§ AUFGABENBESCHREIBUNG
Beantworte anhand der Seite über VW und Fiat kurz:
1. An welcher US-Tochter der Italiener sollen die Wolfsburger vor allem interessiert sein?
2. Wer hatte Anfang Juli Gerüchte über eine Übernahme des US-Lastwagenbauers Paccar angeheizt?
3. Der wievielt­größte Automarkt der Welt sind die USA, und welches Land liegt davor?

§ SEITE
Zieht VW sich Fiat an Land? Die Wolfsburger sollen vor allem an der US-Tochter Chrysler der Italiener interessiert sein. Ein Griff an der amerikanischen Marke könnte gegen Volkswagens Schwäche auf dem US-Markt helfen.
Foto: Toni Anzenberger | Zieht VW sich Fiat an Land? Die Wolfsburger sollen vor allem an der US-Tochter Chrysler der Italiener interessiert sein. Ein Griff an der amerikanischen Marke könnte gegen Volkswagens Schwäche auf dem US-Markt helfen.
reda
 |  aktualisiert: 16.11.2015 12:22 Uhr

Jetzt soll es also Fiat sein. Zum zweiten Mal in zwei Wochen steht Volkswagen im Zentrum von Spekulationen über große Zukäufe. Anfang Juli hatte Daimlers Lkw-Chef Wolfgang Bernhard Gerüchte angeheizt, die Wolfsburger planten die Übernahme des US-Lastwagenbauers Paccar. Am Donnerstag folgte nun der nächste Paukenschlag: Laut „Manager Magazin“ sondiert VW-Patriarch Ferdinand Piëch einen Kauf oder Teilkäufe des italienisch-amerikanischen Konkurrenten Fiat Chrysler. Besonders Chrysler stehe dabei im Fokus, um die anhaltende Schwäche von Volkswagens Pkw-Hauptmarke in den USA – dem nach China zweitgrößten Automarkt der Welt – auszumerzen.

Zeigedaten für Ziele:

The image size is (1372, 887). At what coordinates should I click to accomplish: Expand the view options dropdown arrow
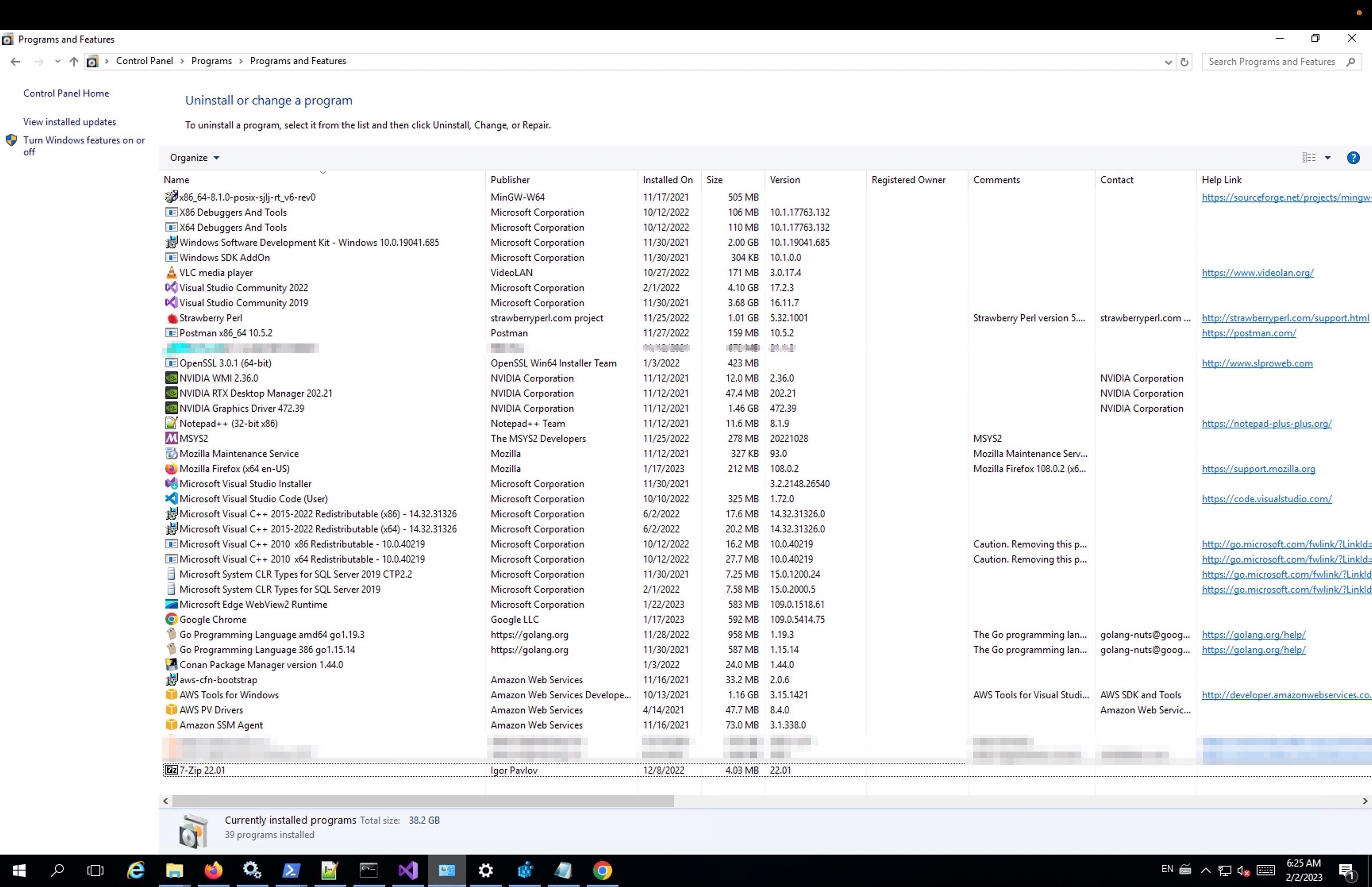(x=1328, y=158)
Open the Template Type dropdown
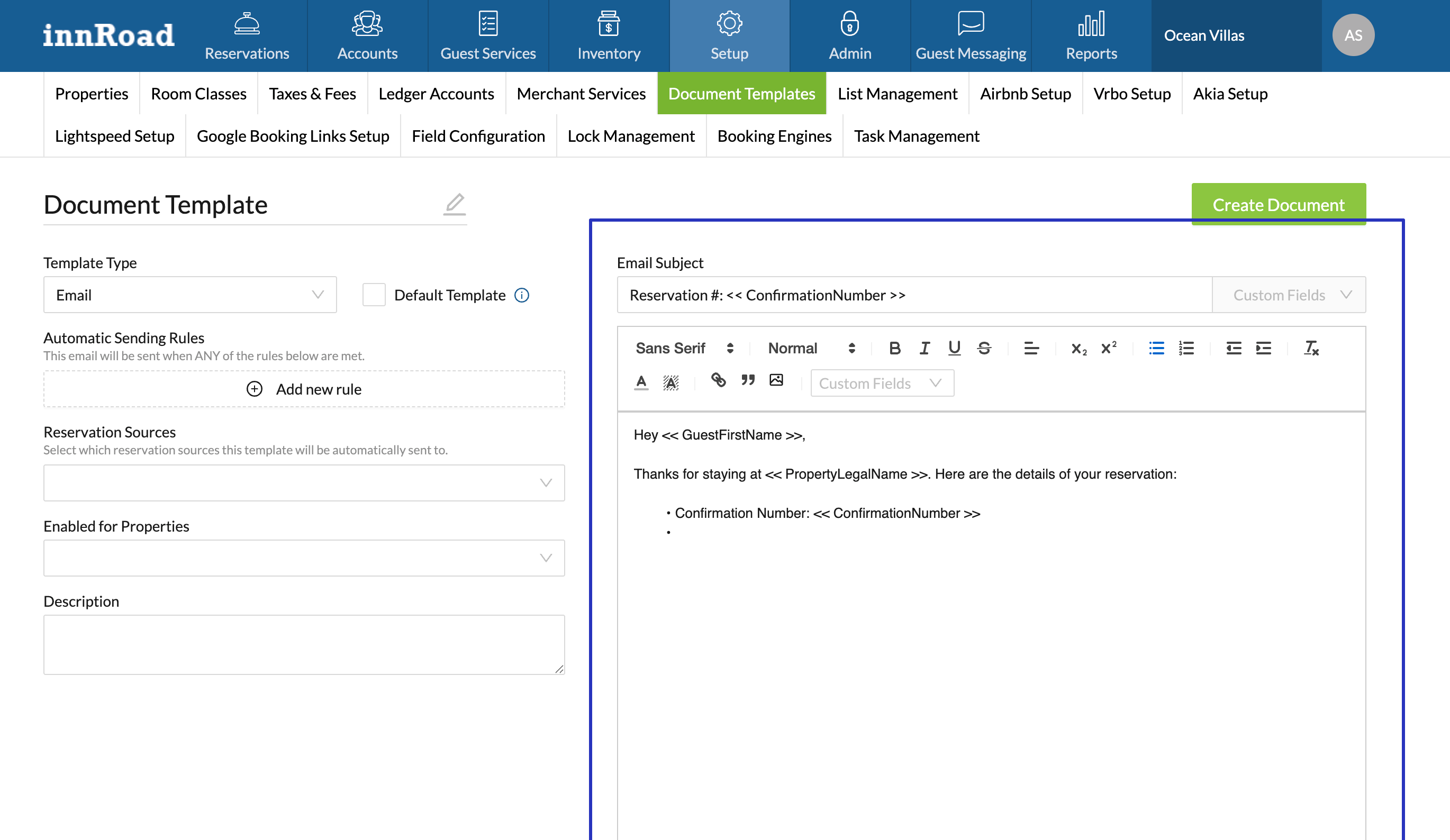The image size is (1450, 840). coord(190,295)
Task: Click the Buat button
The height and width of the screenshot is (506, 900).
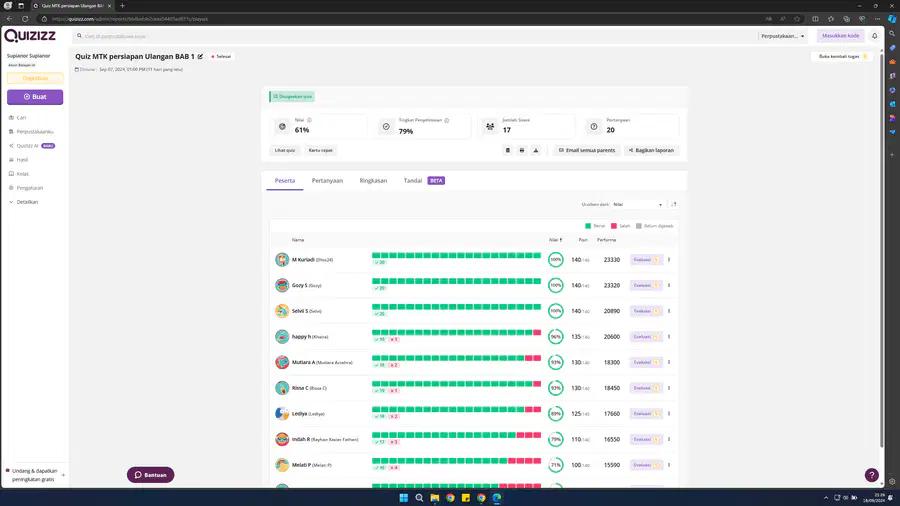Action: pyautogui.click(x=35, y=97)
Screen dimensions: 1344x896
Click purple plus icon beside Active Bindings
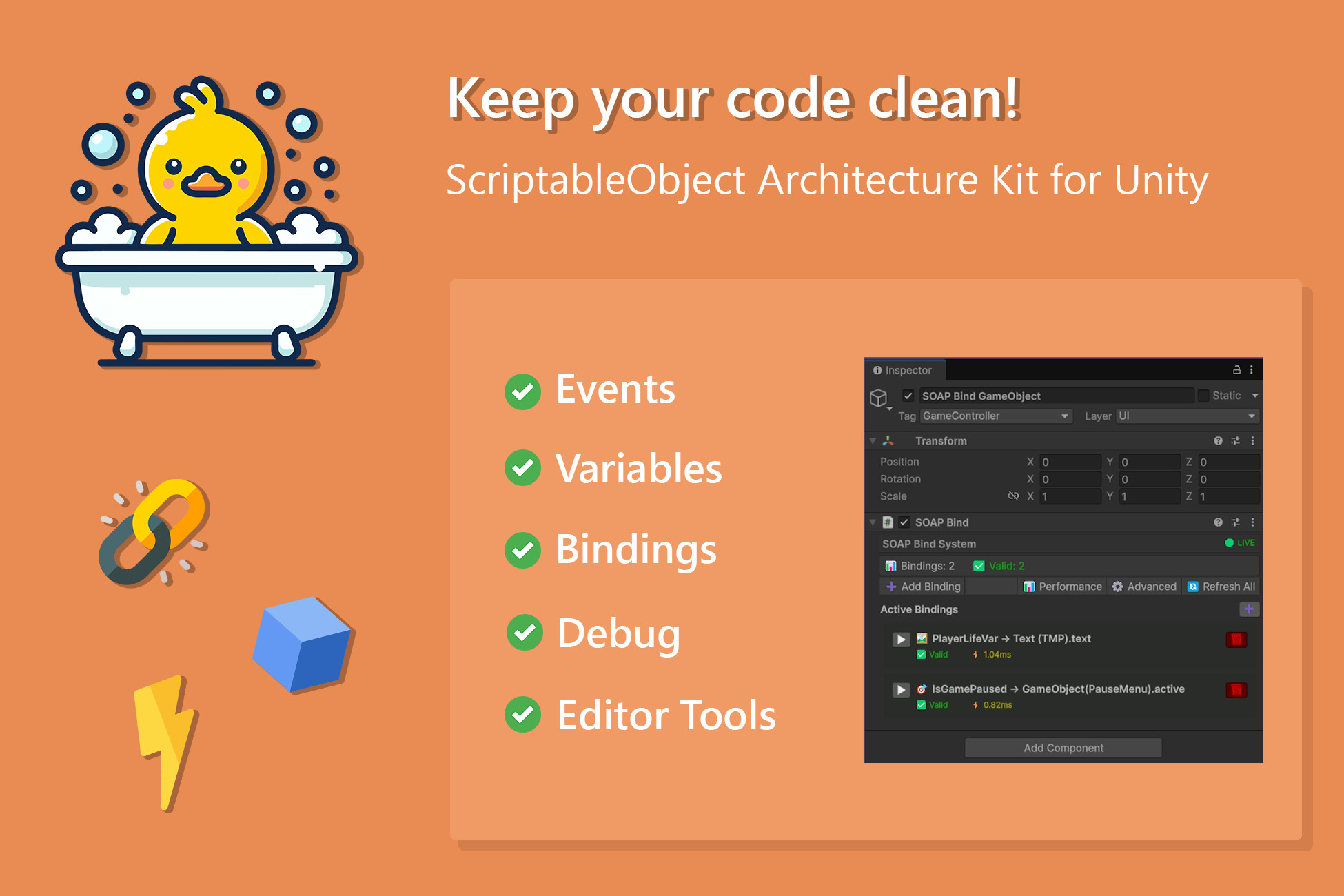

§ ANTWORT
1. An Chrysler.
2. Daimlers Lkw-Chef Wolfgang Bernhard.
3. Die USA sind der zweitgrößte Automarkt der Welt, davor liegt China.